Excerpt to read -
In addition to the details of his own patients’ sexual functioning, Reich proceeded to examine, through interviews and case records, the love life of over 200 patients seen at the Vienna Psychoanalytic Polyclinic. He was testing several hypotheses here:
(1) That genital disturbance was present in all neuroses;
(2) that the severity of neuroses was positively correlated with the degree of genital disturbance; and
(3) that patients who improved in therapy and remained symptom-free achieved a gratifying sex life.
Reich was impressed by the frequency and depth of genital disturbances he found. He became very suspicious of the superficial reports about sexual experience, whether supplied by clinic patients themselves or by the psychiatrists who evaluated them. For example, a patient whose sex life was reported to be normal, on closer interviewing by Reich revealed that she experienced pleasurable sensations during intercourse but no climax. Moreover, she was consumed by thoughts of murdering her partner following the act...
He noted that while some patients were potent in the usual sense of the term, they lacked what he called
"orgastic potency." Orgastic potency included, among other attributes, the fusion of tender and sensuous strivings toward one’s partner, rhythmic frictional movements during intercourse, a slight lapse of consciousness at the acme of sexual excitation, "vibrations of the total musculature" during the discharge phase, and feelings of gratified fatigue following intercourse.

Given material -
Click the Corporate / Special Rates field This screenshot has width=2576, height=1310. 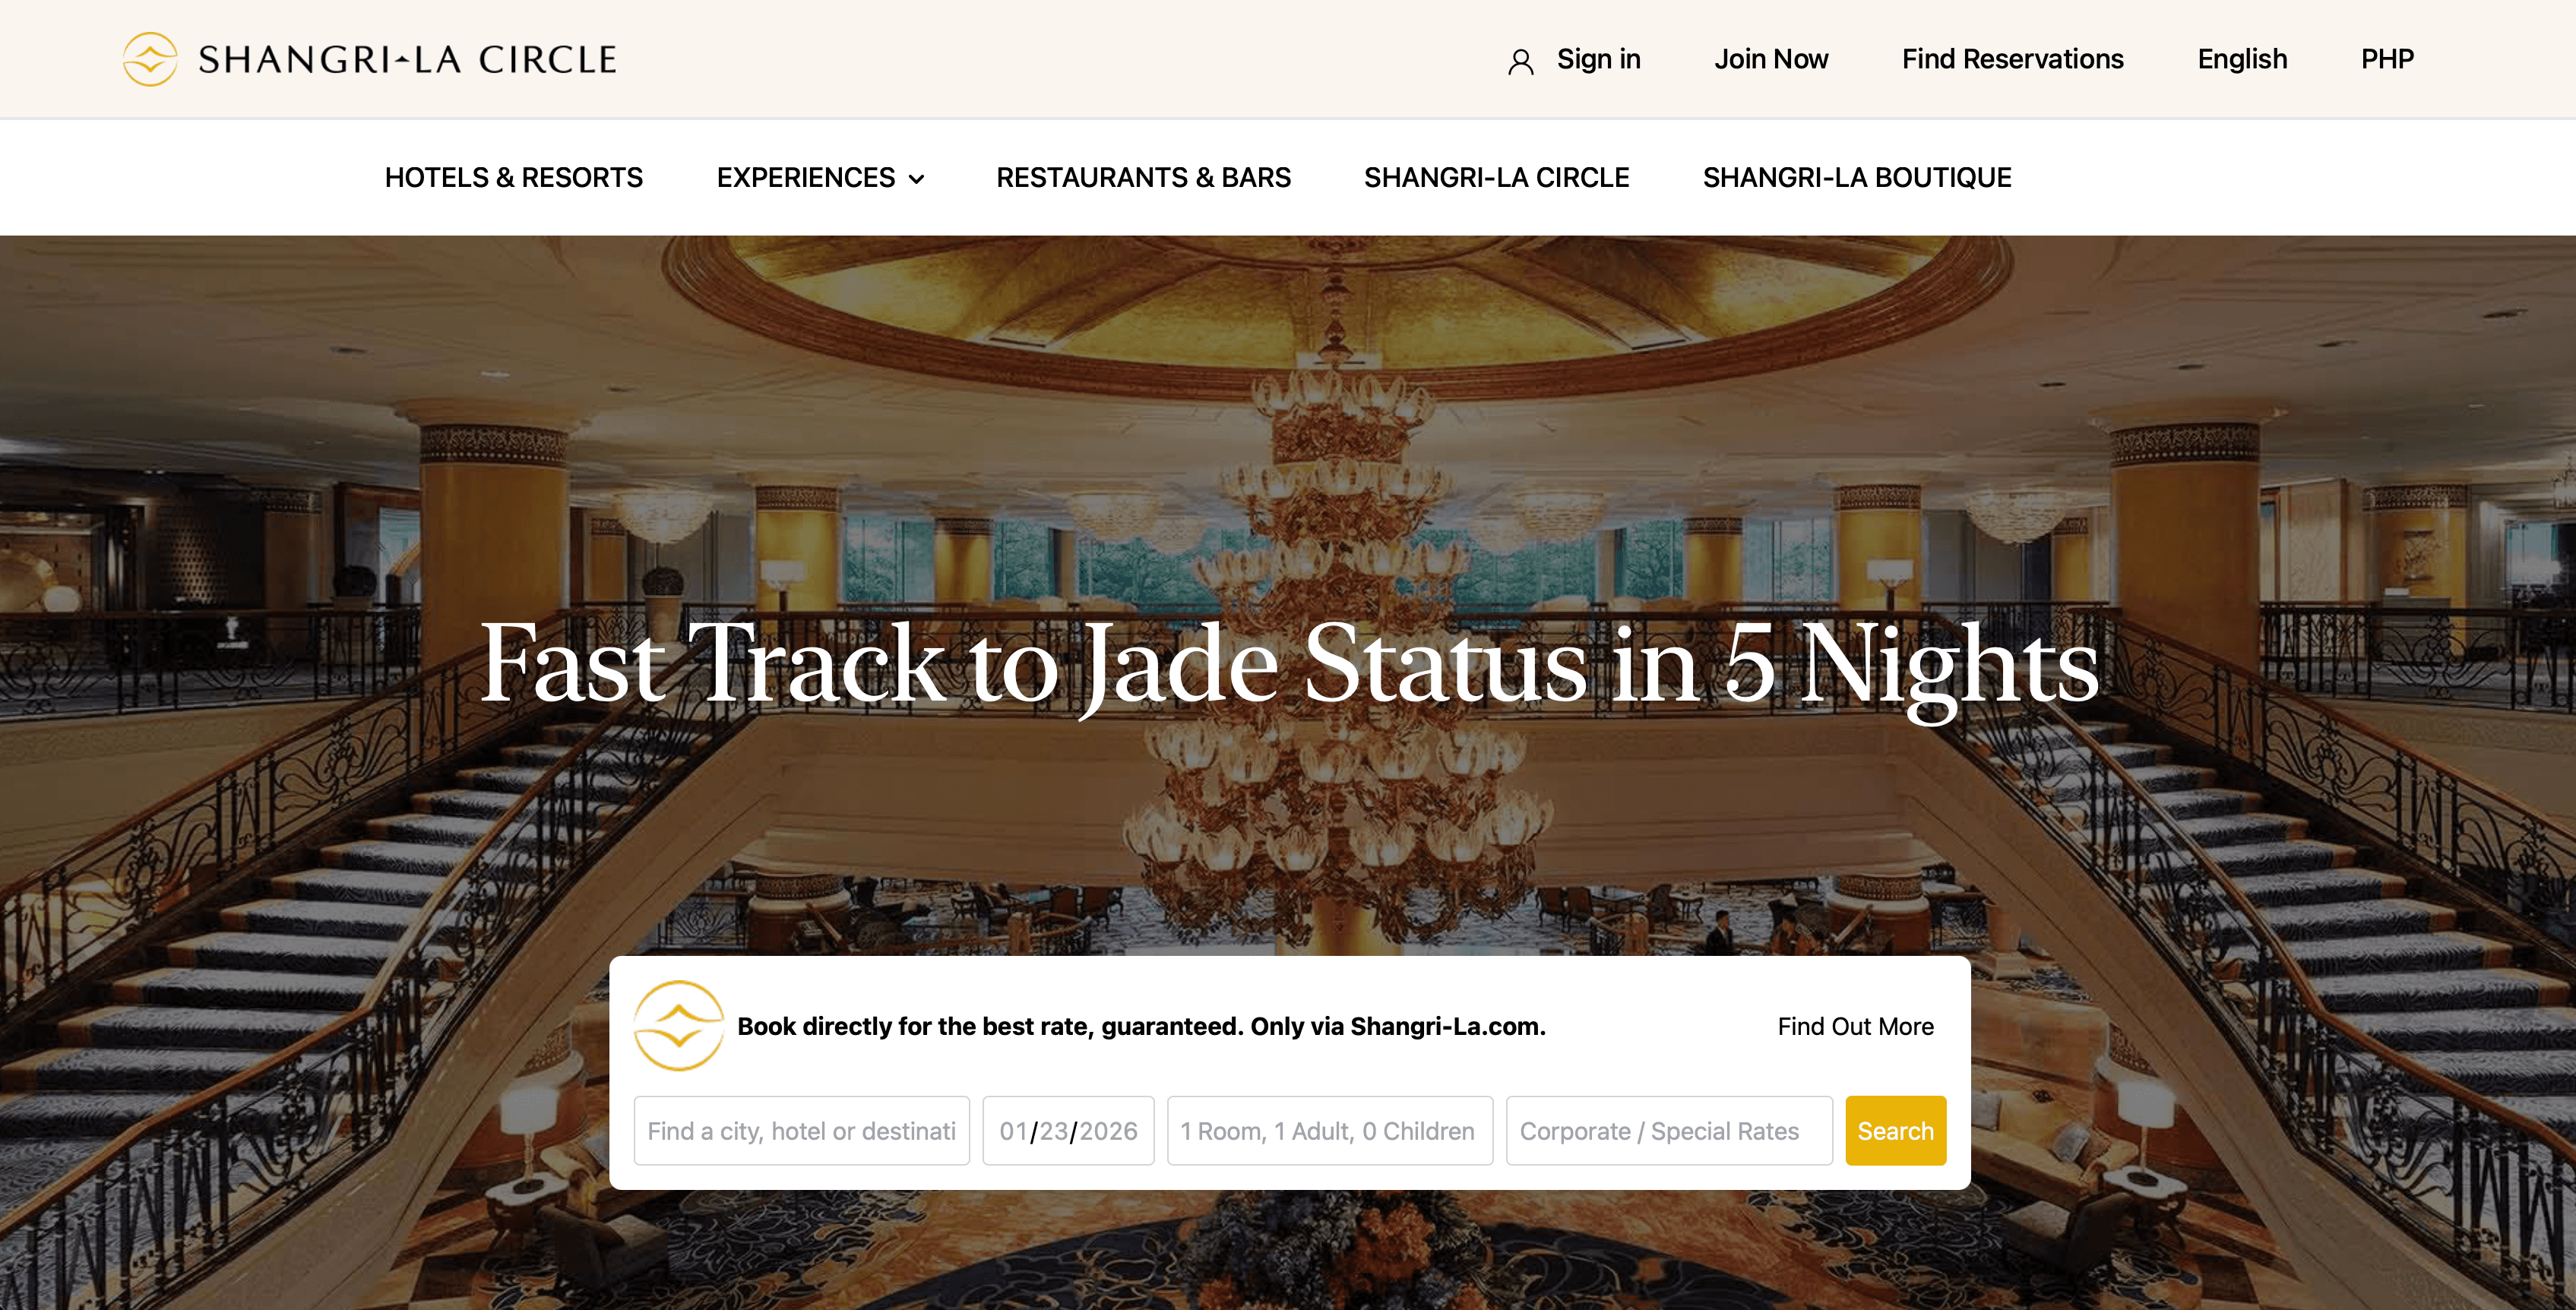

Requirement A - Print the passage on Reich's clinic study word for word, starting at "He noted that" and ending at "fatigue following intercourse.".
Requirement B - Summarize the passage on Reich's clinic study in two sentences.
The data was taken from a different source.

Answer box A -
He noted that while some patients were potent in the usual sense of the term, they lacked what he called
"orgastic potency." Orgastic potency included, among other attributes, the fusion of tender and sensuous strivings toward one’s partner, rhythmic frictional movements during intercourse, a slight lapse of consciousness at the acme of sexual excitation, "vibrations of the total musculature" during the discharge phase, and feelings of gratified fatigue following intercourse.

Answer box B - Reich examined the love lives of over 200 patients at the Vienna Psychoanalytic Polyclinic to test whether genital disturbance was present in all neuroses, whether its degree matched the severity of neurosis, and whether patients who improved and stayed symptom-free achieved a gratifying sex life. He found genital disturbances frequent and deep, grew suspicious of superficial reports about sexual experience, and noted that some patients who were potent in the usual sense lacked what he called "orgastic potency."